MI5, Britain's domestic intelligence agency, has in the last three years taken steps to double its head count, boost recruitment of ethnic minorities, and spread its operations nationwide. Much better focused, according to experts, on British radicals' Al Qaeda connections, MI5 has identified as many as 30 plots and succeeded in foiling at least half a dozen high-profile plots, resulting in charges being brought against dozens of individuals. A string of trials and cases are now pending.

The biggest so far culminated Monday with the conviction of five men for planning fertilizer bomb attacks in southeast England. Security services were broadly praised for their biggest success yet against home-grown Islamic jihadis. But the trial produced awkward evidence that MI5 overlooked two associates of the gang – Mohammad Sidique Khan and Shehzad Tanweer – who would go on to perpetrate the 7/7 attacks.

"They did make mistakes, there is no question about that," says Peter Neumann, a terrorism expert at King's College London. "They didn't have the resources back then and had to prioritize certain people. Most of the time they get it right. This time they got it wrong. They should have looked at these people."

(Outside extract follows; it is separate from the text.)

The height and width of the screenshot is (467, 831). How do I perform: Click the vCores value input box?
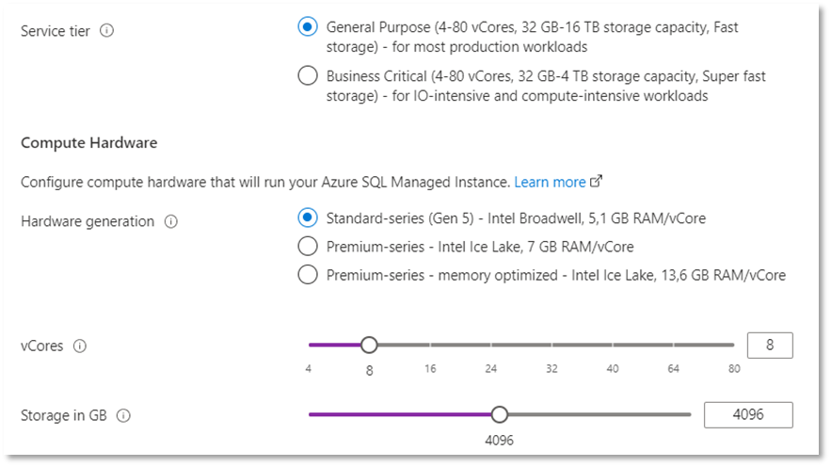[769, 346]
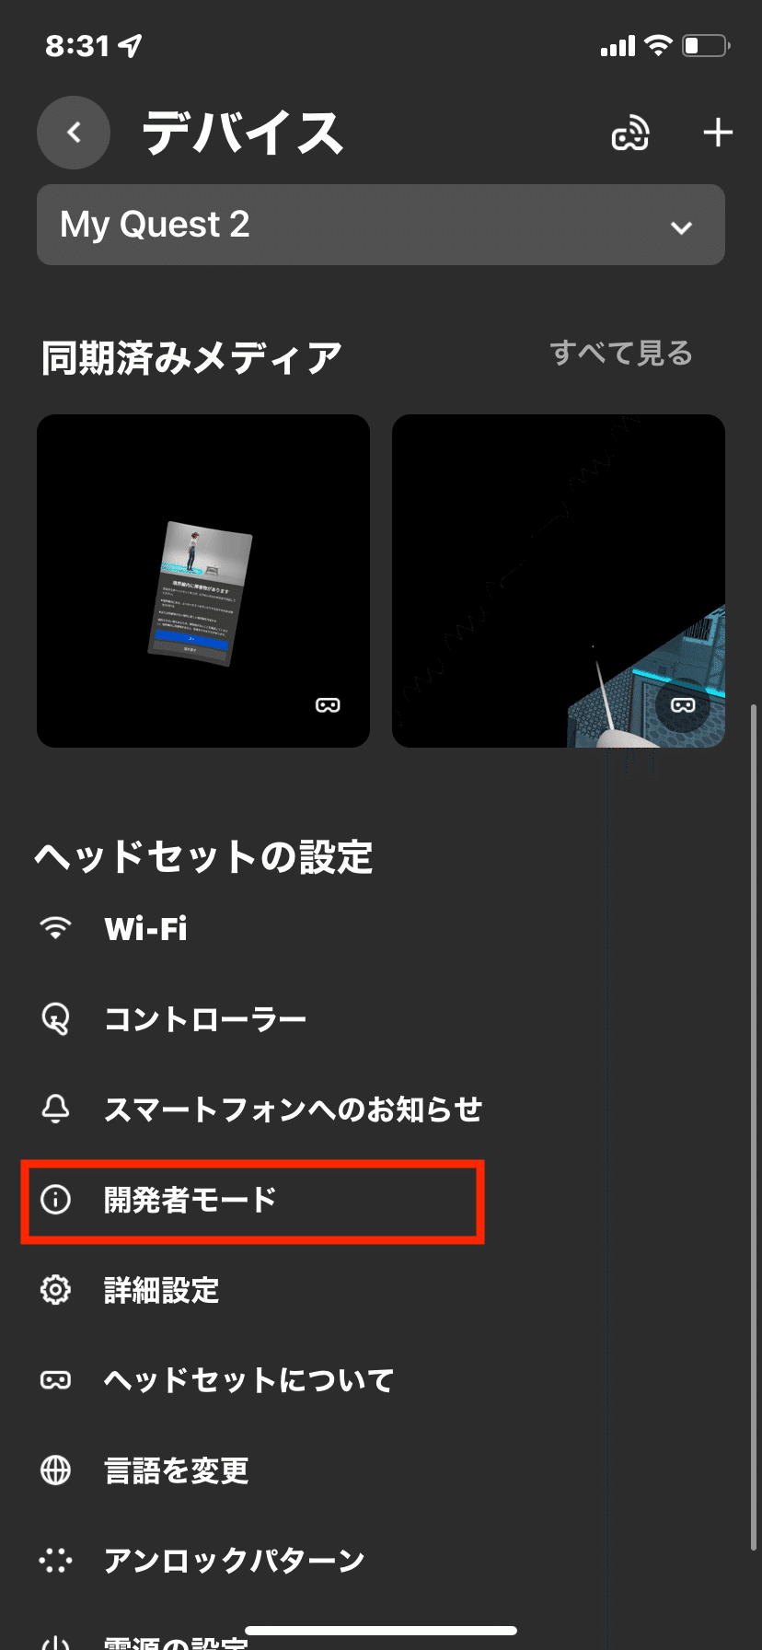Open アンロックパターン setting
Viewport: 762px width, 1650px height.
pos(381,1560)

Government ministers and security chiefs stress that they can't guarantee total success against terrorism. They repeat the old IRA-era mantra: We need to be lucky all the time; they only need to get lucky once. MI5 chief Jonathan Evans says the number of violence-minded young radicals has increased "substantially" since 2005.

As many as 2,000 radicals, loosely grouped into around 200 networks, are actively involved in dozens of terror plots, counterterrorism officials believe. They can't all be tracked all of the time: MI5 is doubling its head count to 3,500, but even that will not be enough to keep tabs on everyone. Experts say it takes at least 15 men, and possibly 40 or 50 to provide long-term, round-the-clock surveillance on a high-priority target. The numbers don't add up.

Given this, Mr. Gohel says security services should be judged on the attacks they manage to thwart, not the ones that get through. He notes that the security apparatus has spread its structure nationwide "gleaning intelligence right across the country instead of just in London."

"They established regional centres in order to stay in contact at the grass-roots level," he notes. Significantly, an alleged plot earlier this year to abduct and execute a British Muslim soldier revolved around a succession of arrests in Birmingham, a regional center.

Two key counterterror weaknesses

But Charles Shoebridge, a former counterterrorism intelligence officer, says two important strands of counterterrorism are still lacking. The failure to pass on intelligence about Mr. Khan to local police in his area demonstrates that "the supply of information to the security services is something of a one-way street. This is a situation that could certainly be improved."

Secondly, the intelligence services are still no better at infiltrating Islamist groups than they were six years ago, he says. They have been assiduously hiring ethnic minorities, but security experts say it will take years before these new recruits can be entrusted with – and credibly execute – infiltration operations.

Instead, successes tend to stem from foreign-intelligence tips or public cooperation, such as when staff at a west London depot called in their suspicions about material stored there, which turned out to be 600 kilograms of ammonium nitrate for use in the fertilizer bombs.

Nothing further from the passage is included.